[Saved entries]
+ + + + + + +

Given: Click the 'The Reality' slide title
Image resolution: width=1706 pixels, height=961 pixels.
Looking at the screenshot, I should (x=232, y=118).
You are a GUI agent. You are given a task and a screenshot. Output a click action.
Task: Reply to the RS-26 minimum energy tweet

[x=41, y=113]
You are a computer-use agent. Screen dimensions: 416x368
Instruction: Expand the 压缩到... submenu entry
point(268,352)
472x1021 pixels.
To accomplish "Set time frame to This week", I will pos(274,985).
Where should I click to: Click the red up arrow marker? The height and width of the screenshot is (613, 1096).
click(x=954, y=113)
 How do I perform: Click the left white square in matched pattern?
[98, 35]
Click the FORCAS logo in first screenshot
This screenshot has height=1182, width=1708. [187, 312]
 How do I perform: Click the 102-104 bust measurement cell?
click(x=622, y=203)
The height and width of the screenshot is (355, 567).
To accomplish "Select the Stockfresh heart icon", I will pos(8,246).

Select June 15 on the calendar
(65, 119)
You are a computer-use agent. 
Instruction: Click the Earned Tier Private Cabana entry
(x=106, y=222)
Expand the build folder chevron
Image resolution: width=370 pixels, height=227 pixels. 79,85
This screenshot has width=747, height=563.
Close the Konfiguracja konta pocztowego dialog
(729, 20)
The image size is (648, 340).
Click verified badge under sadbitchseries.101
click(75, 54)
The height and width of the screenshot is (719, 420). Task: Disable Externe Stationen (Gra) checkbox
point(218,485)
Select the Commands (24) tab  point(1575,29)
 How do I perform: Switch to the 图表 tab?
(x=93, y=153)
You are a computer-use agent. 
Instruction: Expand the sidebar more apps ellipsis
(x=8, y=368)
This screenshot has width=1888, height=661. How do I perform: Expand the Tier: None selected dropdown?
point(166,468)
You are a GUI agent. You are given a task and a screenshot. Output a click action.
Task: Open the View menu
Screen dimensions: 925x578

+ + + + + + +

Can you rewrite the data, starting at the line containing "Expand the build folder chevron" and ending at the line containing "click(75, 54)", with "dialog" swapped for "window" and everything else unchanged?

* **TASK SOLUTION**
Expand the build folder chevron
Image resolution: width=370 pixels, height=227 pixels. 79,85
This screenshot has width=747, height=563.
Close the Konfiguracja konta pocztowego window
(729, 20)
The image size is (648, 340).
Click verified badge under sadbitchseries.101
click(75, 54)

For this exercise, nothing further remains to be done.